Join us in the Yucatan
for our
Soul of Travel Writing Workshop
December 4 - 11, 2007
article from Transformative Travel
by Judith Fein
After 12 years in the soul-sucking world of Hollywood screenwriting, Judie Fein found real nourishment on the road. You can, too.

The difference between a tourist and a traveler is that a traveler doesn’t have her nose in a guidebook as she checks off the famous sites on a list, her journey sanitized by a marketing team. A traveler ventures from behind glass windows in hotels and tour buses and meets people, connecting with the stories of a place and becoming part of them. The difference between a traveler and a travel journalist is that the latter makes a living from those connections and stories.

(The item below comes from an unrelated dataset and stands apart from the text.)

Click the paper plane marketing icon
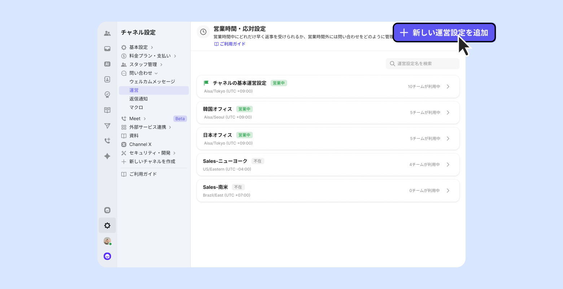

Travel writers become attuned to cues and clues that allow us to dive into new cultures. As a spiritual travel writer, I have learned to locate — and be nourished by — the soul of a place and its people. But my life wasn’t always like that.

For more than 12 years, I was a Hollywood screenwriter. By day, I puttered around in a nightgown and fuzzy slippers that looked like bear claws, spinning tales of love, broken hearts, tragedy, triumph, and teen angst. By night, I went to screenings or swanky dinners. My life was a whirl of pitches, cocktails, meetings, contracts, and observing people so as to transform them into characters. Sounds glam, right? In fact, it was a cutthroat, cruel, crazy biz designed to make a writer quake, and it was sucking the soul out of me.

One day, I woke up and couldn’t do it anymore. No more pitches, agents, lawyers, waiting, pain — or income. I sat at home, peering into the abyss, wondering whether I would ever work again. Months passed. The abyss grew deeper and blacker. I checked into a monastery in Arizona, took a vow of silence, and didn’t speak for a week. And then, my sister called.

“There’s a new show on national public radio about travel,” she said. “You lived in Europe and Africa for 10 years, you’ve always been a passionate traveler, and you have a long background in theater. Why not record a story and send it in?”

For lack of anything better to do, I wrote the tale of my recent silent retreat, where I got into a food fight with a nun, was almost arrested on a dark, secluded road, and fantasized about why the statue of St. Francis frowned. My husband does voice-overs, so we had a small home recording studio. I related my monastic adventures before a microphone, and sent the tape to the show The Savvy Traveler.

Four days later, the phone rang. They liked the piece, asked me to be a regular contributor, and gave me my first assignment. Since then, I’ve been traveling, tumbling into wild and wacky situations that I first transformed into radio pieces and later into magazine and newspaper articles. At first I earned about as much as a teenager watering the neighbor’s plants while they’re on vacation, but things have improved. I’ve written for more than 70 publications and garnered many awards. I now pay my bills by nourishing my soul.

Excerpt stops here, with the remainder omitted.